— Я же не виновата, что я девочка! — подлила масла в огонь малявка.
— Вот именно! — тряхнул соломенной чёлкой трубач. — Это же домострой какой-то! Мальчишки, значит, будут барабанить, а девочки нет? Да бросьте вы писать! Ребёнок плачет, а вы лозунги пишете!
— Я не ребёнок! — сказала малявка. — Я во втором классе учусь! Меня на будущий год в пионеры примут!
— Слушай! — сказал, отрываясь от работы, парень в перепачканной футболке. — Иди ты со своими яслями отсюда! Я вот ляпну ошибку — и всё насмарку!
— То есть как? — заорал трубач. — Где Колька? Он думает, что его роль на грузовике важнее… Он будет ехать и выламываться, а вот она страдать?
— Колька! — закричал художник. — Растолкуй свою позицию товарищу!
На сцене из-за закрытого занавеса появился Колька в костюме кулака, с наклеенными усами, с привязанной к животу подушкой.
— А, — сказал он. — Ты уже здесь. Никак успокоиться не можешь. Нет у меня барабана! Нет! И то наскребли только тридцать вместо пятидесяти!
— Обеспечь! Ты — вожатый, на тебе ответственность! Придумай что-нибудь! — закричал трубач. — Нет барабанов — дай ей горн!
— И горна у меня нет, — с удовольствием разглаживая усы и похлопывая себя по животу, сказал «кулак» Колька. — У меня для вас, родимые, ничего нетути!
— Прекрати кривляться! — крикнул трубач. — Я тебе горн достану!

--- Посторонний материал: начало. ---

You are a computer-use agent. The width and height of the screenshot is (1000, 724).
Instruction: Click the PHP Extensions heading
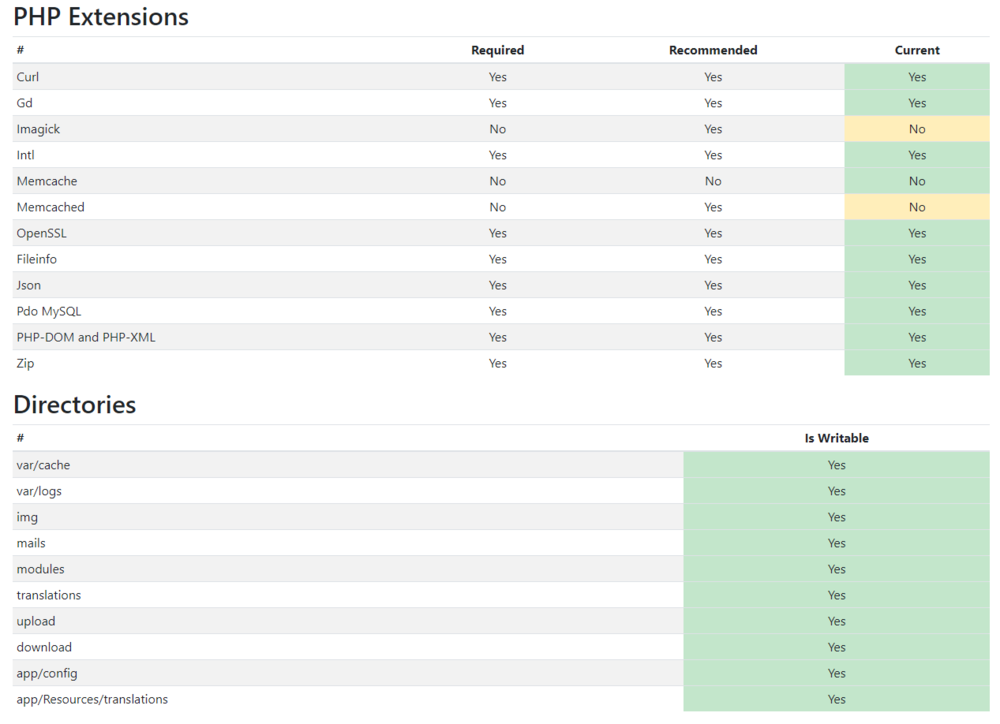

— Ну! — заорал ему в ответ Колька, выходя из образа. — А кто её обучать будет? Я барабаню-то еле-еле… А слуха у меня вообще нет!
— Совести у тебя нет!
— Все слышали! Отметим! Товарищи, будьте свидетелями! Он меня оскорбляет! — завопил Колька.
— Ты вожатый или нет? Какая у тебя комсомольская нагрузка?
— У меня нагрузок миллион! А если тебе завидно или ты такой отзывчивый, давай становись вожатым, мне не жалко… Я тебе в ножки поклонюсь, — кланяясь в пояс и снова входя в образ кулака, сказал Колька.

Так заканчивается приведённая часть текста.